Грушинин слушал и колебался. Казалось, почему не поверить, всякое может быть. Но тут же думал, дураков нет, чтобы поверить на слово. Уж это действительно было бы аномалией.
– Как раз это не есть аномалия, – отверг архидем. – Аномалия в ином. Вот, посмотрите, это мозг убийцы. – Он подошел к одной из колб, пальцем прикоснулся к ней и обратился к мозгу, как к живому человеку – Почему ты убивал?
Мозг качнулся в жидкости и от колбы протрещал звук голоса, застревавший в ушах Грушинина и Пантарчука противным скрипом:
– Это смысл моей жизни.
Пальцы Прондопула погладили колбу:
– Разве смерть имеет смысл?
И новый скрип мужского голоса опять выпрыгнул из колбы:
– Только она способна показать все безумие жизни.
Константин и Петр замерли, ошеломленные. На мгновение каждому из них почудилось, что он свихнулся. И только серьезное лицо архидема убеждало, что все нормально, все происходит в действительности. И ничего неестественного в этом нет.
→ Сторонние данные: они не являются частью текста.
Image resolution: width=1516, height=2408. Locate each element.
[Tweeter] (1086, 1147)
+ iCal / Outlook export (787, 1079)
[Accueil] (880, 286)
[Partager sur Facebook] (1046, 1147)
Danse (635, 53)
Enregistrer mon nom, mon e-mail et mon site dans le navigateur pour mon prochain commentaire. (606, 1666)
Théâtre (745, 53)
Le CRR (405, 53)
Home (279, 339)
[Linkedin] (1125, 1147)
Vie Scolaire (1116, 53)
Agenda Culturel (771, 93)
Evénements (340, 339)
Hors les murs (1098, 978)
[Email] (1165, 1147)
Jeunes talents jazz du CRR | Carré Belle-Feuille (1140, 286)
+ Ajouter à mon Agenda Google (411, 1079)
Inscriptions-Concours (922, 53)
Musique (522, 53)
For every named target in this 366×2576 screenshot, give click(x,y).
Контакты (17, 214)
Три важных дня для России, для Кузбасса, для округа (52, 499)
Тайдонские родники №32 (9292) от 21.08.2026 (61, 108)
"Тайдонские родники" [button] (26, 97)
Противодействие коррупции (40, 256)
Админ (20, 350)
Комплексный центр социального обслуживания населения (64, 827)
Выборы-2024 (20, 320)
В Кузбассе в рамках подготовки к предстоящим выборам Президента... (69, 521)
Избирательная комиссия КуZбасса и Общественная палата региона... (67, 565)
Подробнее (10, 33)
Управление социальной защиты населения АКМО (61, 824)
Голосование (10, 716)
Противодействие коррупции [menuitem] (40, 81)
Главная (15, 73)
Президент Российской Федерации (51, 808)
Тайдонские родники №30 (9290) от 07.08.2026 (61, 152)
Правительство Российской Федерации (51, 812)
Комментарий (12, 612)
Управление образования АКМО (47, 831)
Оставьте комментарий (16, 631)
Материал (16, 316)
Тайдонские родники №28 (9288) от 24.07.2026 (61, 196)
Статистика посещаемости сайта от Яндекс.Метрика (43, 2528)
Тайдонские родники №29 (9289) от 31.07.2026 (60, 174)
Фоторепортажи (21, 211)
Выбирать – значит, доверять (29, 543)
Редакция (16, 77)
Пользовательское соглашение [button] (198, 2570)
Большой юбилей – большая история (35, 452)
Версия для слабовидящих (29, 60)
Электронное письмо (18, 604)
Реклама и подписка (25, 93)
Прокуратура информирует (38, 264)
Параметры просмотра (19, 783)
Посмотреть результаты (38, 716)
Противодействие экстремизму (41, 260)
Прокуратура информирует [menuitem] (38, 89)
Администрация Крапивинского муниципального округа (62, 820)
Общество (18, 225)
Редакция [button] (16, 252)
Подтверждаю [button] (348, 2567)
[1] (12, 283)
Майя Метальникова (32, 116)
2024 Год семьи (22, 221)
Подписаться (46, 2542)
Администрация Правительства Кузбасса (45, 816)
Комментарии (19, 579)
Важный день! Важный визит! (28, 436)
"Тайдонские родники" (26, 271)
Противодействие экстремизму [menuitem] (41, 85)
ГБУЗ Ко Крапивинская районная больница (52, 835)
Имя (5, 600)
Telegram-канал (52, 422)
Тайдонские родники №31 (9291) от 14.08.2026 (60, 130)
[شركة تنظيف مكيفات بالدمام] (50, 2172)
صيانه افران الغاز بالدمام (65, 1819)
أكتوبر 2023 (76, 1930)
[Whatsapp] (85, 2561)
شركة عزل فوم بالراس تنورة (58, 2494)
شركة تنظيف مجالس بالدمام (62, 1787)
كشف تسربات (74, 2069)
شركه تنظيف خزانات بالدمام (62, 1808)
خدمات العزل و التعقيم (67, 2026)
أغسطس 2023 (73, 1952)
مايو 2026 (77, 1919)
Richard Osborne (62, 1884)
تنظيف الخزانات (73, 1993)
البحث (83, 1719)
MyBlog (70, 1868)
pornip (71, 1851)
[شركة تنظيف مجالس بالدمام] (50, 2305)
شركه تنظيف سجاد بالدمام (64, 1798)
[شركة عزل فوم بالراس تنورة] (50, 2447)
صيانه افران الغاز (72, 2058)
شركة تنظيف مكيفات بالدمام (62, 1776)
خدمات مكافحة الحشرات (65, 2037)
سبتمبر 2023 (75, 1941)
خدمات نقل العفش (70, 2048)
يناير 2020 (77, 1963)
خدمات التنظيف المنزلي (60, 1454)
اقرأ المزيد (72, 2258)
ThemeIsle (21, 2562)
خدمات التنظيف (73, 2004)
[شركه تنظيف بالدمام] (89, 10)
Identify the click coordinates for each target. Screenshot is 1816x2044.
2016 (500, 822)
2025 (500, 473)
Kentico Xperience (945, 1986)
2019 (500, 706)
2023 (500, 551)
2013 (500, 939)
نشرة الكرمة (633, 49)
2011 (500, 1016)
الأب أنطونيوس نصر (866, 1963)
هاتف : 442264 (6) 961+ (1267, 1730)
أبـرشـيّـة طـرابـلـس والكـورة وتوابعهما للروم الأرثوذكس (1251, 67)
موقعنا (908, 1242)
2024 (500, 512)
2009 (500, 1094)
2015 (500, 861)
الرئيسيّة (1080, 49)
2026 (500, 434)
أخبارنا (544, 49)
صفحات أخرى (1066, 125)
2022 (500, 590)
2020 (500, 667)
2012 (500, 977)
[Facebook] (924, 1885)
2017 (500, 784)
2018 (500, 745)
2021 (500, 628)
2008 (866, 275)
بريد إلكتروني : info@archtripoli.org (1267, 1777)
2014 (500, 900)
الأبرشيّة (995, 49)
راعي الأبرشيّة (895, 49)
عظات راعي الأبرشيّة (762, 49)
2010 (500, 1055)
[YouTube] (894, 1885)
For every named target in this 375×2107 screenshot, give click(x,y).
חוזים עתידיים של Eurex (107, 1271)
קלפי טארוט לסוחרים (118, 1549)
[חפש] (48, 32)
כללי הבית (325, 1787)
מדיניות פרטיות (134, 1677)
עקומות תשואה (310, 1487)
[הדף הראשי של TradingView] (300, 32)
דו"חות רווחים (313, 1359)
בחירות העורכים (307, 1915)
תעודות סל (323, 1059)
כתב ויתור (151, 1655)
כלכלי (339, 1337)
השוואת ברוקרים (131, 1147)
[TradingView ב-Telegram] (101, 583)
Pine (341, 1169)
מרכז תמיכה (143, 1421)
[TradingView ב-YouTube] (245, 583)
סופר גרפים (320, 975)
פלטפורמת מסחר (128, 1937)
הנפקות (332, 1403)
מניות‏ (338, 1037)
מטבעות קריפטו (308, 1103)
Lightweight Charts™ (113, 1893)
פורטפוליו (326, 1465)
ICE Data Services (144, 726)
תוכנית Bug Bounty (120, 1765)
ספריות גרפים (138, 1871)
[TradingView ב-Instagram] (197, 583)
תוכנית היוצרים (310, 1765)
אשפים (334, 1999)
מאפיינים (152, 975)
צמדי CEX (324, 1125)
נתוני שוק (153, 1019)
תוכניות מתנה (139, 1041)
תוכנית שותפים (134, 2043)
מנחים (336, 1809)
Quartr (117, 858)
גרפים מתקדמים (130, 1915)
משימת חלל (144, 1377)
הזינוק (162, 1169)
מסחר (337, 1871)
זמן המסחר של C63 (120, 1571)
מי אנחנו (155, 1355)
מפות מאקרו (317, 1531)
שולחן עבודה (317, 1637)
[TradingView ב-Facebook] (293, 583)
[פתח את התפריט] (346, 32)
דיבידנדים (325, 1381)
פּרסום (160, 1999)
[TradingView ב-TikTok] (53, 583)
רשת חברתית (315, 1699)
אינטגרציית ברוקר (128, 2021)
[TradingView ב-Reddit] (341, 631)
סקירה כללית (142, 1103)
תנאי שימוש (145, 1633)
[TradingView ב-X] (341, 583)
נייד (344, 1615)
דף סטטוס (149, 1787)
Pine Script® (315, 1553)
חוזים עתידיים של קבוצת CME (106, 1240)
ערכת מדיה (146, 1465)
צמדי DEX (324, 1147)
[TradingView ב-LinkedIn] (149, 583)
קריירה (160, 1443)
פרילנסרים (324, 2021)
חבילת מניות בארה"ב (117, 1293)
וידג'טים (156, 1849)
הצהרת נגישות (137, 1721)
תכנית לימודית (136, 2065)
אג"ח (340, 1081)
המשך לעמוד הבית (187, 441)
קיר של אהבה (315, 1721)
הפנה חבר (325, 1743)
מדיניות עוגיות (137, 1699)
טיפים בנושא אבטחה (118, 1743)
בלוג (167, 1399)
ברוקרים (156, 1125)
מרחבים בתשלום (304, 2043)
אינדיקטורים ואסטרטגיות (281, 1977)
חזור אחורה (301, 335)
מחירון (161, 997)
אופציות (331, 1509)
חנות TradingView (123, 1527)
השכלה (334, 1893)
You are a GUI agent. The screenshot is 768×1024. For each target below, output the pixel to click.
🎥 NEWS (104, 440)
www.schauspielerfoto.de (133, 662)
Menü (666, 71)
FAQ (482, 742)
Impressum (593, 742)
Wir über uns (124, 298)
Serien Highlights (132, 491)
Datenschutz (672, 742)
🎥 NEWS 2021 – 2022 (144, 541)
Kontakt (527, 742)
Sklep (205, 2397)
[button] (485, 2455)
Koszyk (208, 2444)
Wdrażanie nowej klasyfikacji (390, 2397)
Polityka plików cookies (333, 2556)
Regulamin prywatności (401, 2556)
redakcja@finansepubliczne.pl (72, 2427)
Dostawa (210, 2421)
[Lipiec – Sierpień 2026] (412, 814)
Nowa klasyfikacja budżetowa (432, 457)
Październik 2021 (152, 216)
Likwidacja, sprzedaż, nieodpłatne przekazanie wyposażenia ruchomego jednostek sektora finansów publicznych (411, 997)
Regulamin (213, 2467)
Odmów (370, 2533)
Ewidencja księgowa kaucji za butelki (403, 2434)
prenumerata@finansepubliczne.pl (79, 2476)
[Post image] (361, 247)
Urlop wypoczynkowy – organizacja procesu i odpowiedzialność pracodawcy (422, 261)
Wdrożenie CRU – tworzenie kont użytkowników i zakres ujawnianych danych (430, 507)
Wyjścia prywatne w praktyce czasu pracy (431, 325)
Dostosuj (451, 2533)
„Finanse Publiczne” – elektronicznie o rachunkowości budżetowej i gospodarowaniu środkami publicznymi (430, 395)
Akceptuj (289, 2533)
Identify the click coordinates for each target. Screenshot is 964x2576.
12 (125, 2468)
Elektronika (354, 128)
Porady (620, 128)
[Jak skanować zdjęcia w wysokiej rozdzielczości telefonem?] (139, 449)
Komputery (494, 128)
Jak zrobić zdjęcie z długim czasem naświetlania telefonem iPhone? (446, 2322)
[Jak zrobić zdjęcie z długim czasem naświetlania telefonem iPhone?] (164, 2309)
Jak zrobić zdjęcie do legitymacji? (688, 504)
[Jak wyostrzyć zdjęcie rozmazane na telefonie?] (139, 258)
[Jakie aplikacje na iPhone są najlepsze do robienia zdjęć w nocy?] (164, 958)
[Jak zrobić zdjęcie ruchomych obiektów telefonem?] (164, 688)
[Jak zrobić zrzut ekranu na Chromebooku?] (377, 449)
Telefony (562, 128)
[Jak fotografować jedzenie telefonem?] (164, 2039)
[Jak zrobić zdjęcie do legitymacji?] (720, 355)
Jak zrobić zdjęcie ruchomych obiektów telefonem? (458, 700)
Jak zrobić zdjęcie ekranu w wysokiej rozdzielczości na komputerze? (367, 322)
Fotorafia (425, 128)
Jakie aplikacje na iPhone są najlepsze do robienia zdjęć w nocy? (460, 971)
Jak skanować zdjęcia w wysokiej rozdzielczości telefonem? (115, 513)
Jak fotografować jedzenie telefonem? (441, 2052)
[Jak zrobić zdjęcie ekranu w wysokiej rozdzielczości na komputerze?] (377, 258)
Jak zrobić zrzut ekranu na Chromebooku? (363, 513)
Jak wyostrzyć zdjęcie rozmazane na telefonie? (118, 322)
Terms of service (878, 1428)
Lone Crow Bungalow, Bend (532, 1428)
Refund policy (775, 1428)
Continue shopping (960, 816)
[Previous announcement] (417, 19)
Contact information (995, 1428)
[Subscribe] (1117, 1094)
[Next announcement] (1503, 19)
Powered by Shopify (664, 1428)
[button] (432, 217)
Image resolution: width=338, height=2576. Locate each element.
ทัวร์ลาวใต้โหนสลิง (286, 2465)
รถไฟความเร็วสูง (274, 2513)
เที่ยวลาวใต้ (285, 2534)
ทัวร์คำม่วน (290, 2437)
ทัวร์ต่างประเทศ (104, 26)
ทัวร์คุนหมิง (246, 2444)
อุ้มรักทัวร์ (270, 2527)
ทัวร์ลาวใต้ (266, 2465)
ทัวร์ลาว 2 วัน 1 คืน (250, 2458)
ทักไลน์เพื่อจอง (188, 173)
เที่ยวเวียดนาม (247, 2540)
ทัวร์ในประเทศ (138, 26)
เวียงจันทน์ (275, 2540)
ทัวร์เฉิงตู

Однако именно это опять приводило их в еще большее замешательство.
Архидем провел ладонью по колбе и направился к следующей. Слегка дотронулся до той:
– Вот это мозг проститутки, – пояснил приятелям. – Послушайте, – и задал вопрос мозгу: – В чем смысл твоей жизни?
– В удовольствии, – раздался в ответ томный женский голос.